Quote the material word for word, starting at the line containing "This screenshot has height=508, width=464." and ending at the line containing "This screenshot has height=401, width=860.", with both lines included. Omit the pictures from your answer.

#### [Records for processing]
— Begin —
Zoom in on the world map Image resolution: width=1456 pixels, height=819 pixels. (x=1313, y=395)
— End —
— Begin —
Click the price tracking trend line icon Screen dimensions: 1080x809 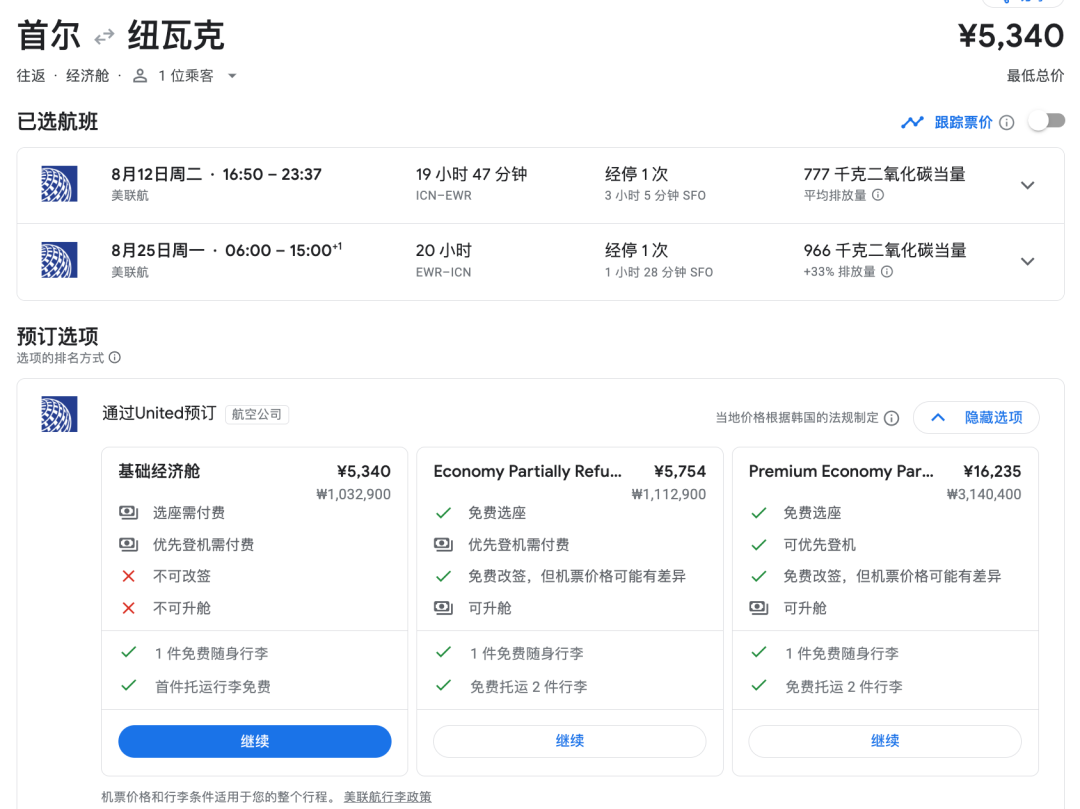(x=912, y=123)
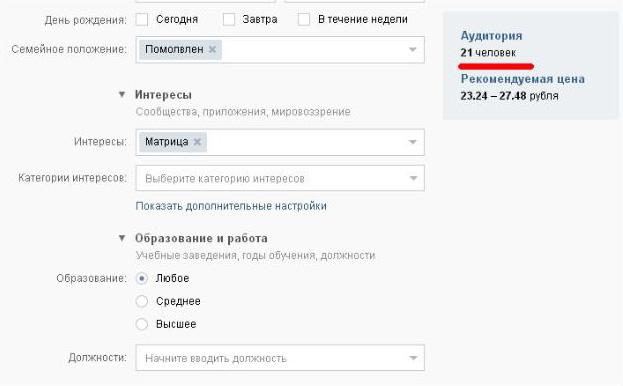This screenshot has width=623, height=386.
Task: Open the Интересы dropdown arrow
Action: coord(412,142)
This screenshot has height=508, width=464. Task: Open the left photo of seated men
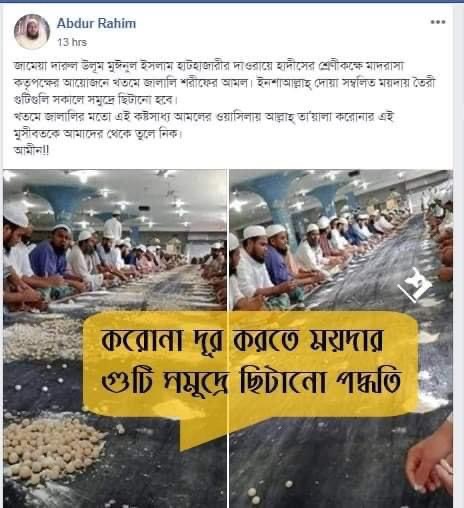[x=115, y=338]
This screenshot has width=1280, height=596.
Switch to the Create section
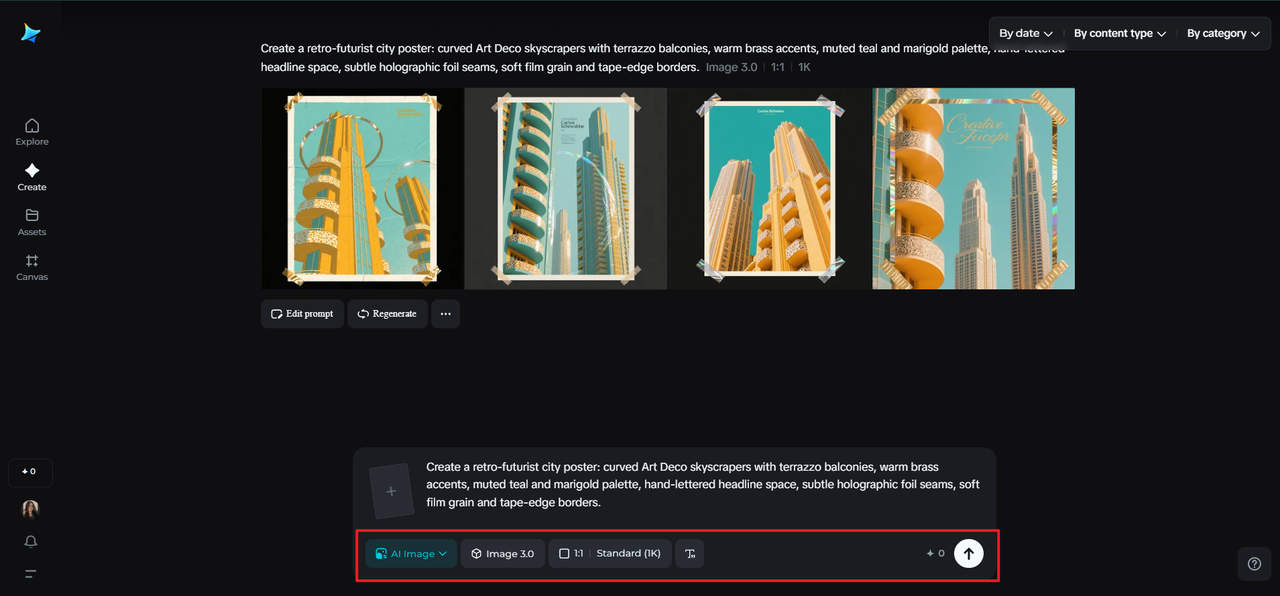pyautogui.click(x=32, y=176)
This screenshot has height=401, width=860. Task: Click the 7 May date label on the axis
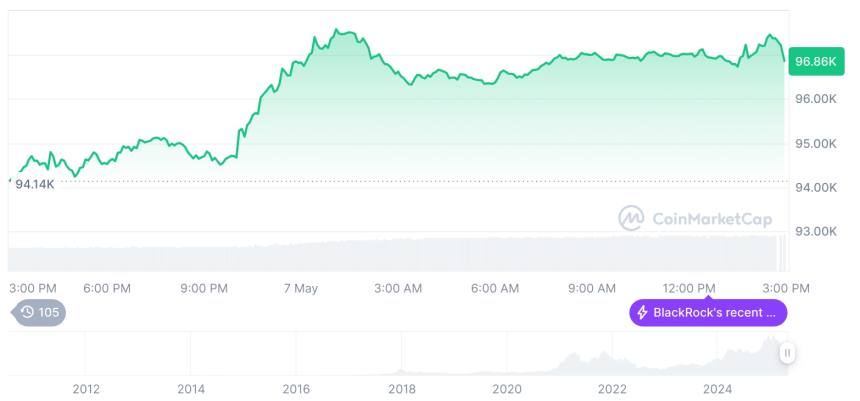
— End —
#### [Solution]
This screenshot has height=508, width=464. Task: Open the left photo of seated men
[x=115, y=338]
This screenshot has width=1280, height=596.
Switch to the Create section
pyautogui.click(x=32, y=176)
This screenshot has height=401, width=860. Task: Click the 7 May date label on the axis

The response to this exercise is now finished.